この人達は、常日頃からこんな事をしているんだろうか?
こんな、女を性欲処理の道具の様に.......
そして私は、この人達に今から犯される...の!?
男が袴の中から、ごそごそと自身のモノを出しながら、いやらしい目で私を見下ろした。
(嫌だ.......................信長様......助けて.....)

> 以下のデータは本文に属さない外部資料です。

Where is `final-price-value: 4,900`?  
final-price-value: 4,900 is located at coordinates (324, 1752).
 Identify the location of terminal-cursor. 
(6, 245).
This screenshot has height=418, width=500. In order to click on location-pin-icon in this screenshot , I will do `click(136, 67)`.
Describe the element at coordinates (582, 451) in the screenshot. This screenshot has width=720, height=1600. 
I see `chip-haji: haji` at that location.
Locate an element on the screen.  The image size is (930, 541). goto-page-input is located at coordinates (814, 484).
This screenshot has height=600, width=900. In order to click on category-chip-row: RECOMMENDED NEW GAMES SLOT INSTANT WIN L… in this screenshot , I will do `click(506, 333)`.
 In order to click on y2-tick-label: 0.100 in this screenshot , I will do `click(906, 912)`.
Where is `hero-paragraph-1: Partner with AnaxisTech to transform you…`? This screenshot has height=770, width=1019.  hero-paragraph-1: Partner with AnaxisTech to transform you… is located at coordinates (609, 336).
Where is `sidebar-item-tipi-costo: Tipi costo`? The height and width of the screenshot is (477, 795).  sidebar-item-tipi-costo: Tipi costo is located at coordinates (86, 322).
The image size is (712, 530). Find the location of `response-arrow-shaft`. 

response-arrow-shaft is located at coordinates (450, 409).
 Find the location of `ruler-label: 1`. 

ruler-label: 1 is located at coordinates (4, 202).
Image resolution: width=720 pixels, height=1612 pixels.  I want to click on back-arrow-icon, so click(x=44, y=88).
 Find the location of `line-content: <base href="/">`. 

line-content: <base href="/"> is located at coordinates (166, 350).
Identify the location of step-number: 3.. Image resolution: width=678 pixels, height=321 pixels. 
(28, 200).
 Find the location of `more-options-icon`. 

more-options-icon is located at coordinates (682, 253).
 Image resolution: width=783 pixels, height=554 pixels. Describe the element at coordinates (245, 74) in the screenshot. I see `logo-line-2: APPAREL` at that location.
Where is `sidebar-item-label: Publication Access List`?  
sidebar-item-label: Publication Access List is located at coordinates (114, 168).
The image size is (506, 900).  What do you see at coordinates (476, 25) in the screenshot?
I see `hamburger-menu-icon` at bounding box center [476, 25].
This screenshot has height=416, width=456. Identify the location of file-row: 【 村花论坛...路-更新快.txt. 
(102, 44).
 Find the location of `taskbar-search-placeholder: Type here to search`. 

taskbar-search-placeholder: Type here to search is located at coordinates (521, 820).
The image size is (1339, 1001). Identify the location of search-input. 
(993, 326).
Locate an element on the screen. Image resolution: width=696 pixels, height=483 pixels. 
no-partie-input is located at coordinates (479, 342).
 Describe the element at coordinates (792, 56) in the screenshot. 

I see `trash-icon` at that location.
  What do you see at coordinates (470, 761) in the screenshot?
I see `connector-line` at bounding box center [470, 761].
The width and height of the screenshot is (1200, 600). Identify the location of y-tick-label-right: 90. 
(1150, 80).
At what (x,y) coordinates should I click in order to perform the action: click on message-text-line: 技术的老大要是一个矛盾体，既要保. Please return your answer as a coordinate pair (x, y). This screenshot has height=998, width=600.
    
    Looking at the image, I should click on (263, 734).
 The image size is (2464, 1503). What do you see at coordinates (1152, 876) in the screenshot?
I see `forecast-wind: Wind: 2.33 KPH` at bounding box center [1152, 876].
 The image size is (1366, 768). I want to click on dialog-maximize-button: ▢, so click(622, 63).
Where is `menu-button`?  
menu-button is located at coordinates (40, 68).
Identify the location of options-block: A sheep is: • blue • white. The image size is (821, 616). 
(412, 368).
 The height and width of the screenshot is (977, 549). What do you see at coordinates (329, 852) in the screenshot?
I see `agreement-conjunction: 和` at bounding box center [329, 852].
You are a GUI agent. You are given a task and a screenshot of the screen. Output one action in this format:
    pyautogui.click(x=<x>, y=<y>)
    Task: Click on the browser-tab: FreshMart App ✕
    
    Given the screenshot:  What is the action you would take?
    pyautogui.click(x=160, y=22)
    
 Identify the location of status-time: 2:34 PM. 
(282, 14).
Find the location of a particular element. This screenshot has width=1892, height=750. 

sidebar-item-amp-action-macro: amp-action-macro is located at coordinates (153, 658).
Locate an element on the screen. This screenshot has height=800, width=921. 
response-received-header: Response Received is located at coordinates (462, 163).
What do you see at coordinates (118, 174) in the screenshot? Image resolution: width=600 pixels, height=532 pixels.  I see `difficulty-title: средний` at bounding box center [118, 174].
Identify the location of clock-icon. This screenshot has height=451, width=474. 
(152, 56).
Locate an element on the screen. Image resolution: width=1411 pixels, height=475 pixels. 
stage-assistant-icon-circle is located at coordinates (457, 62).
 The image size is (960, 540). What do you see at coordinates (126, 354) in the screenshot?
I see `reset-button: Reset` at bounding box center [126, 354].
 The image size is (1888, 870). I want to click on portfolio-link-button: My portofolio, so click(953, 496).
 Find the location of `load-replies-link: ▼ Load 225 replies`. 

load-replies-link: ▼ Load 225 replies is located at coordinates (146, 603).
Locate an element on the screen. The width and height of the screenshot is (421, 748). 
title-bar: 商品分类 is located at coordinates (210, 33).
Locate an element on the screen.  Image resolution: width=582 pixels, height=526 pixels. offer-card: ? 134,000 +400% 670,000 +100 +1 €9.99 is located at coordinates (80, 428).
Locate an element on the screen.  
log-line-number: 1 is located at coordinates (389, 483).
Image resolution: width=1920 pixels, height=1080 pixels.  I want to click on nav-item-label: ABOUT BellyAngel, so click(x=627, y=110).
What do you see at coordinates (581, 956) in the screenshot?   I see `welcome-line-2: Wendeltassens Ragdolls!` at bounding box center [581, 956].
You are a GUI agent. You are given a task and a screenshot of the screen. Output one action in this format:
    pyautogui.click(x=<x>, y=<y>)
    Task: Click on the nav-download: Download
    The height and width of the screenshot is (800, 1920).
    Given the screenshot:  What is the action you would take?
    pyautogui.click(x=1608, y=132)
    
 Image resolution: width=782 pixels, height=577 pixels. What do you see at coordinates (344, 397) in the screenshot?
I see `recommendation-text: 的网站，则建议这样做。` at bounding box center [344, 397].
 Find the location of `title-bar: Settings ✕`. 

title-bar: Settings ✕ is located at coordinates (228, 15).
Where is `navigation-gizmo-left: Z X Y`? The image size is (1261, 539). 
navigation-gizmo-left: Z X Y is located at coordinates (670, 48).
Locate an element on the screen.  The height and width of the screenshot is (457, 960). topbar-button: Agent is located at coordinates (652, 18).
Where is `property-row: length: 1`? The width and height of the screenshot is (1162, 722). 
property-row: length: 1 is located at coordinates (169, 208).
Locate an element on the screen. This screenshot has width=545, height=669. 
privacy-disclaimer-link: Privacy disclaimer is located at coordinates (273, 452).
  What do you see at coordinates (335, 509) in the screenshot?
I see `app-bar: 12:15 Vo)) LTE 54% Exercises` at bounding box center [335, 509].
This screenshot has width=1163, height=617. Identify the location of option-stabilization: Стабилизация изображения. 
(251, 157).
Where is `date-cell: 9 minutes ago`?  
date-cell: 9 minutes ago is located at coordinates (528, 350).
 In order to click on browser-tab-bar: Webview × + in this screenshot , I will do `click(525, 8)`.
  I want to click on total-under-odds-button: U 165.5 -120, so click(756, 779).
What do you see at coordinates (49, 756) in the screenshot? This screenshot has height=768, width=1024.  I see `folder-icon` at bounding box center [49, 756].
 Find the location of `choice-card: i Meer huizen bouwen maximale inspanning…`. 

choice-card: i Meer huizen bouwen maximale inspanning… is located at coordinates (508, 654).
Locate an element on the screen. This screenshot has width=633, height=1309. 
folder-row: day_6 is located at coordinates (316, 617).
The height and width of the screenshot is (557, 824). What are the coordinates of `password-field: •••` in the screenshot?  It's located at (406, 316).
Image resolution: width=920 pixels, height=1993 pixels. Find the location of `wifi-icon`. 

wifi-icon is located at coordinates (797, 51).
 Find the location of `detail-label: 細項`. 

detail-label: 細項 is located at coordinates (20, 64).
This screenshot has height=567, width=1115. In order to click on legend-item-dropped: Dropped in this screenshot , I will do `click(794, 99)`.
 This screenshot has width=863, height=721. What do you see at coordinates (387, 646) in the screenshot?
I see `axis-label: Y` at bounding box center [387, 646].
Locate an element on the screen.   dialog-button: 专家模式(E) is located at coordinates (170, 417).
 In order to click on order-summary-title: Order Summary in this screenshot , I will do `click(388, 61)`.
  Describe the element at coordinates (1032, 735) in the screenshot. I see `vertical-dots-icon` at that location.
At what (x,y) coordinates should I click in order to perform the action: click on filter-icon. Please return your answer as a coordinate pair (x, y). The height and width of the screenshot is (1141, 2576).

僅かにできる抵抗で、振り続けた頭が功を奏したのか、口に入れられた手拭いがぽろりと口から落ちた。
「っ、........信長様っ!.......信長様っ、助けて!!信長様っ!!」
こんな所に信長様がいる訳がないのに、それでも信長様の名前を必死で叫んだ。
「おいっ、ちゃんと口も抑えとけ、ってか信長様ってこの女正気か?あんな天下人がお前みたいな女中を相手にする訳ないだろ」
口に手拭いを再び詰め込まれ、脚を開かれた。
「!!!」
(嫌だ!信長様っ、助けてっ!)
絶体絶命なこの状況に、ただ目を瞑った時、
「空良!!」
勢い良く備品庫の扉が開き、待ち望んだ声が聞こえてきた。
「んんんんんん!!!」
「お、御館様!?」
「貴様ら、その女に何をしておる?」
見た事のない表情で殺気を纏い、信長様は刀を抜いた。
「お、俺たちは何も、この女の方が誘ってき、....ぐぁっ!!」
言葉を言い終えるより先に、信長様はその男を斬り倒した。
「ひっ!おっ、お許しを、ぎゃあ!!」
もう一人の男もその刃に倒れた。